FFXI is compiled with MSVC bundled with Visual Studio 6 and the code, as far as I can tell, is C++.
I don't know what universe you're living in, but FFXI was not written in pure assembly. Usually people write C/C++ and then stitch in assembly in pieces of functions IF they need to. That is a big IF.
Your post seems to imply that you can't do bit shifting in C/C++ too from the reference to "/1024". If you're implying that, then that is also incorrect.
Edit because phone typing is hard
That is all FFXI PC Client, which is not the original client, much less the server. FFXI original coding was done back in 2000~2002 by a team that specialized in SNES and PSX console games.
Bit shifting isn't something frequently done in C, or any other language as it's an arcane technique that's not needed much anymore. Where it
is useful is when your compute is a 1.8 to 3.5Mhz CPU or if your really rocking then 33Mhz. Then every cycle, every byte of memory count and every IO operation count.
The math of bit shifting is to ensure every multiplication is done on whole integers, which are computationally much easier to handle inside Arithmetic Logic Units (ALUs).
For example lets do a simple C = A * B, where A is 4837 and B is 3.85.
Since ALU's have to operate on whole integers we have to break B into two separate values, B1 which is 3, B2 which is shifted to 85. Then multiply A by B1 and B2 separately, then shift A2 while storing the decimal place into A3. Finally all three are added together into a packed fixed decimal value.
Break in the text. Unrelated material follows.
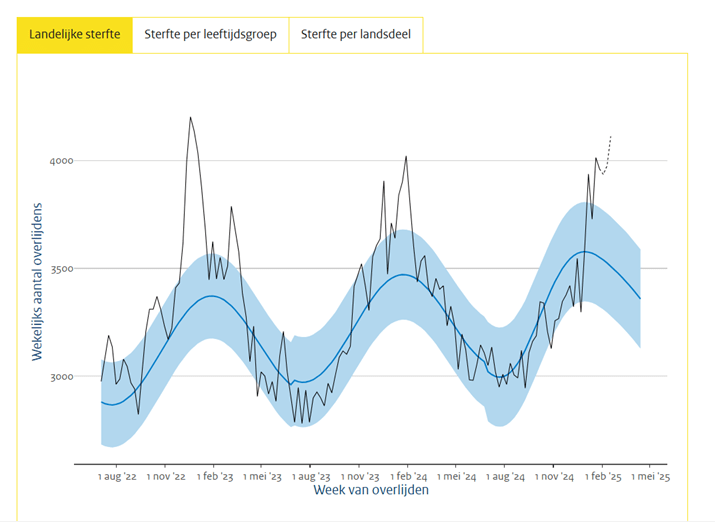Viewport: 715px width, 522px height.
Task: Select the Sterfte per landsdeel tab
Action: point(355,35)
This is what the C compiler is doing for you because it's assuming you care about the decimal results as you started off with a decimal value to begin with.
Now instead lets just add two decimal places to B by shifting it to 385. We then multiply it once by A, shift again to drop the decimal places to get 18622. Much faster because we don't care about the decimal place.
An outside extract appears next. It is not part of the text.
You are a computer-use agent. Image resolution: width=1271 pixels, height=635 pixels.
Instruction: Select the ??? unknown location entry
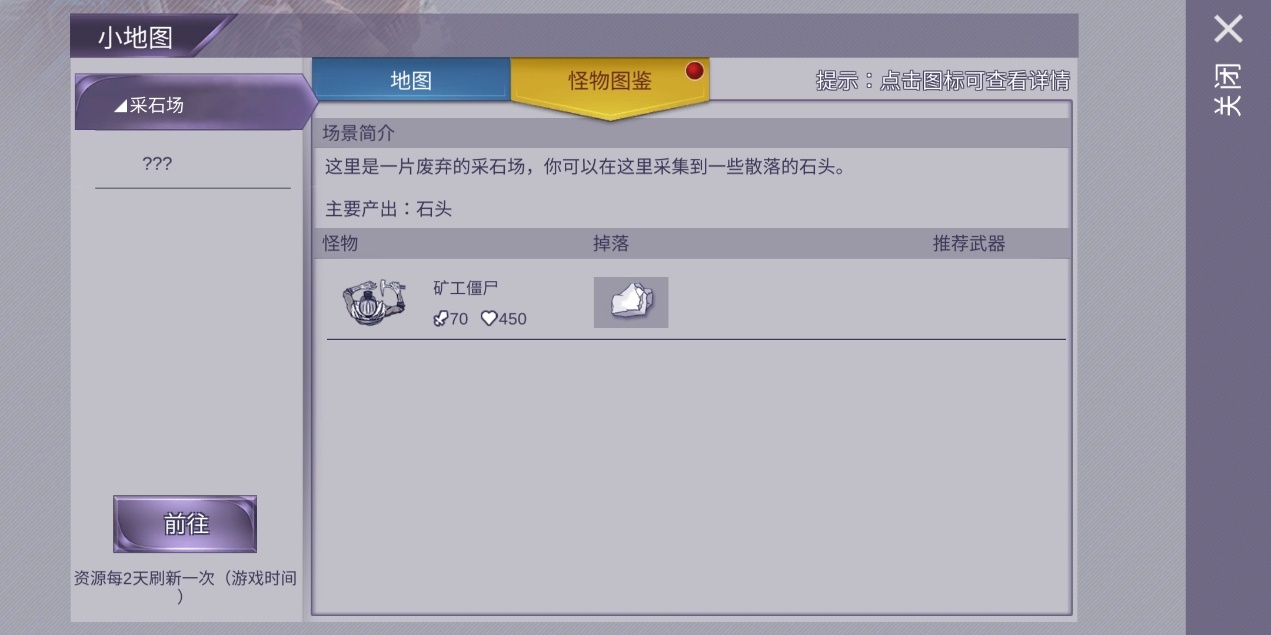[x=157, y=164]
Now for why it's 1024 and not 1000, because this is all being done on processors that only speak binary and in binary each number place is a value of 2 not 10.
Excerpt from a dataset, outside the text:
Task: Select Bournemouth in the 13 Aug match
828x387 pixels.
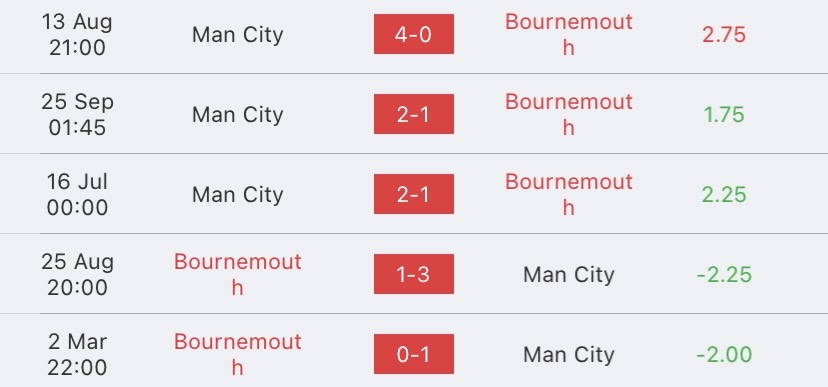Action: pos(569,34)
That means a weapon skill with a fTP value of "3.85" would not be stored as a fixed decimal value 3.85, but instead as a shifted binary value of 3942, or 0000111101100110.
If a weapons base damage after WSC / fSTR was 894 (0000001101111110), and the fTP was "3.85", it would really be 001101111110 * 111101100110 = 01101011100011000110100. We then remove the ten decimal places that 1024 represents to get 0110101110001, which is 3441.
894 * 3.85 = 3441.9
That right there is what FFXI's server is doing and why every percentage seems to be /1024. They are shifting ever percentage value by ten binary digits to get rid of the decimal place and turn it into a pure integer multiplication, then shifting it back which drops those digits resulting it looking like it's "flooring", which it isn't. Because the values were never stored in any form of fixed decimal value there was never a remainder to drop.
Agner does a good job of breaking down instruction cycle time and latency, though it's only on x86 CPUs and there is no guaranteed that SE is running this game on an x86 CPU as there were many popular 64-bit RISC designs during that time.
https://www.agner.org/optimize/#manual_instr_tab
Bit shifting can be done in a single clock cycle, multiplication takes 2~4 depending if you are referencing a register or memory location. Reading or writing memory, MOV, costs 1 cycle. By using bit shifting we can shave a bunch of cycles off our computation time, at the cost of losing accuracy and having to ensure everything is an integer.
Nobody does this anymore because it's simply not needed in the age of super scalar out of order execution CPUs with large L1 instruction and data caches. It wouldn't really give much of a benefit nowadays, but back in the 90's and early 2000's these optimizations were critical to squeezing every drop of performance out of consoles.